Work order – Copy out and return the lines from the one holding "This screenshot has" to the end of the listing below, both included, omitting the pictures.
[Material supplied]
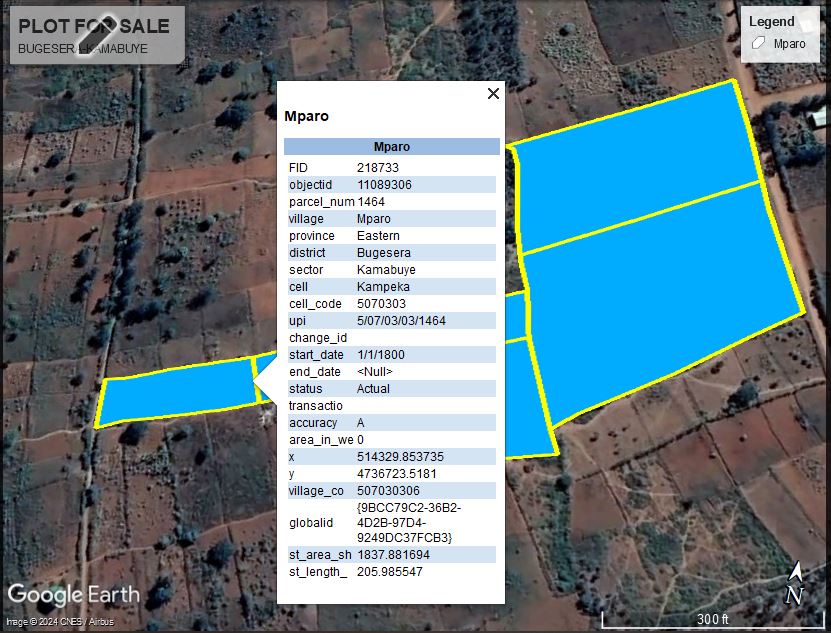Image resolution: width=831 pixels, height=633 pixels.
Task: Click the 300 ft scale bar
Action: [x=712, y=619]
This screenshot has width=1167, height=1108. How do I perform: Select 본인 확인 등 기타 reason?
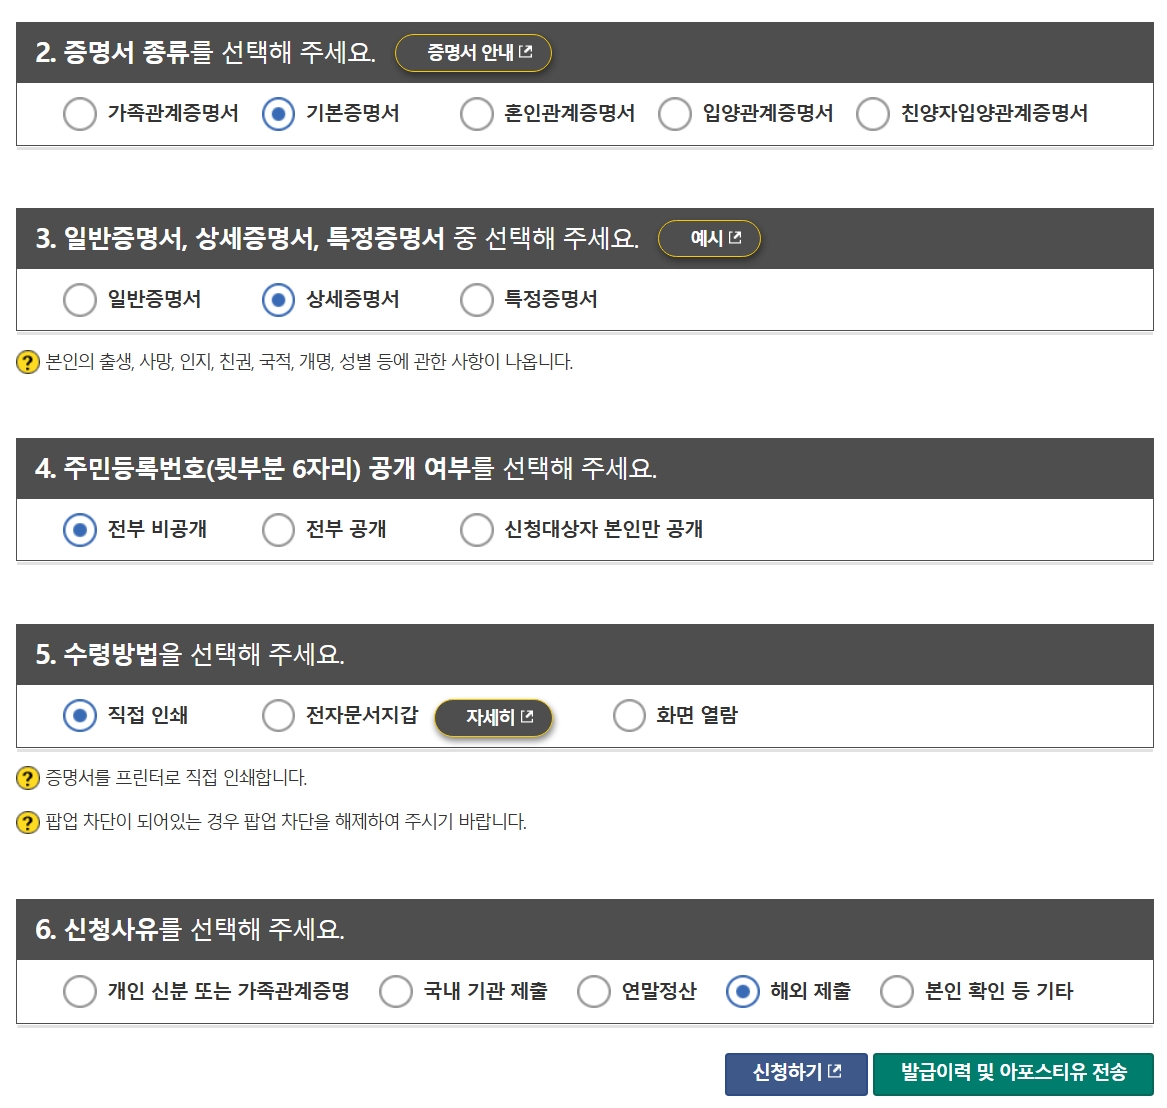(897, 992)
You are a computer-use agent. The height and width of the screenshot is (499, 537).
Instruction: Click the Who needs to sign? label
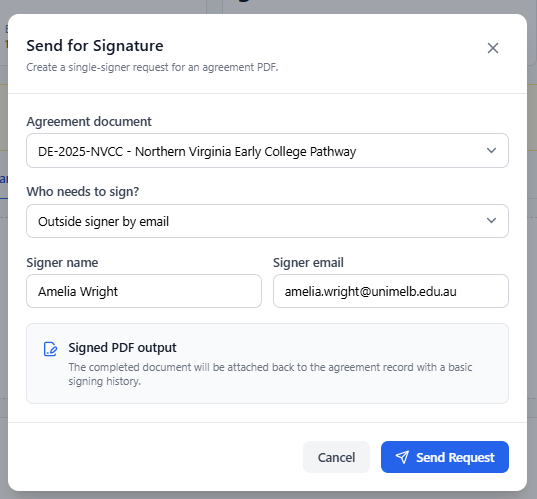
[/Material supplied]
Exercise solution –
This screenshot has width=1167, height=1108. How do I perform: Select 본인 확인 등 기타 reason?
(897, 992)
You are a computer-use agent. The height and width of the screenshot is (499, 537).
Instruction: Click the Who needs to sign? label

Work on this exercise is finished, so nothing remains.